Combining the notion of death by drowning with that of assuming a new identity, Kennedy set about creating a situation in which a character carries out both.

The disappearance involves Charlie, a stressed-out young marketing executive whose life spins out of control when he faints in a Tube station. Recovering in a subterranean lost-property office, he has a series of encounters with a Mephistophelean character (an assured Richard Bremmer) whose roles include a cynical Underground official, smooth-talking advertising boss, avaricious client and identity salesman who might or might not be Charlie's dad.

In his attempts to discover who he "really" is, Charlie slips into an even more isolated world; he loses his job and is stripped of the credentials that made him who he was. This unwinds slightly when he becomes involved with a pathologist (Sian Brooke) who claims he's out cold on her slab. From her forensic knowledge, and from one coincidence too many, we're left wondering whether, in his effort to find himself, Charlie has in fact been found.

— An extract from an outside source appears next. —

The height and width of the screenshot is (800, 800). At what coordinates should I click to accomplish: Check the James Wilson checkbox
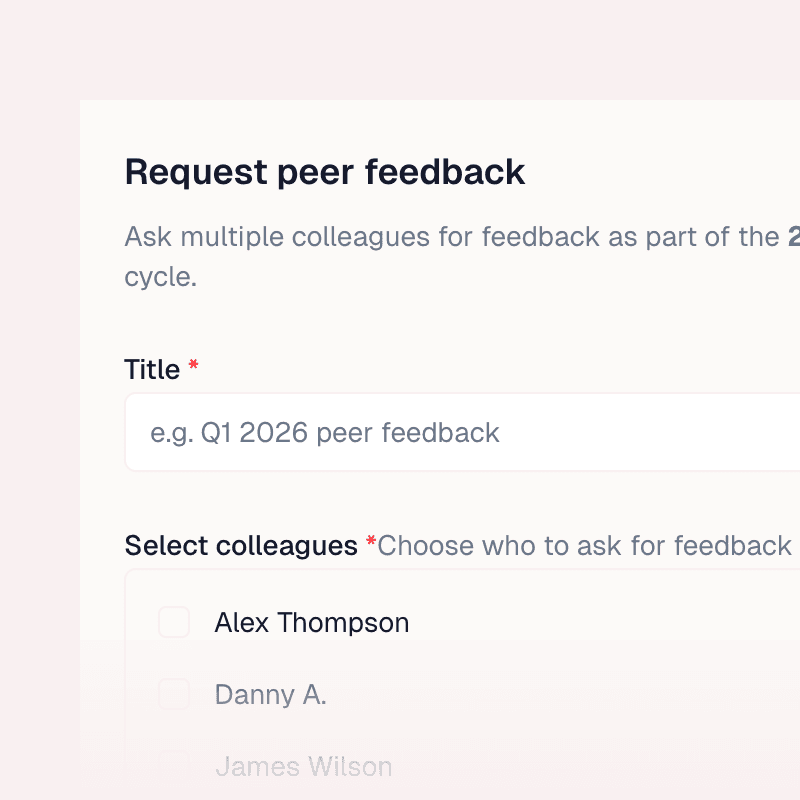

In Ellie Jones's fast-paced production, How to Disappear Completely and Never Be Found comes across as an intriguing, disquieting piece of work. It unfolds in a series of scenes handled with scalpel-like precision.

Charlie's nightmarish journey is keenly observed by William Ash, while three actors play more than two dozen other roles, with varying success. The dialogue is assured, often very funny, occasionally poignant. Kennedy's is a voice of which we'll be hearing a lot more.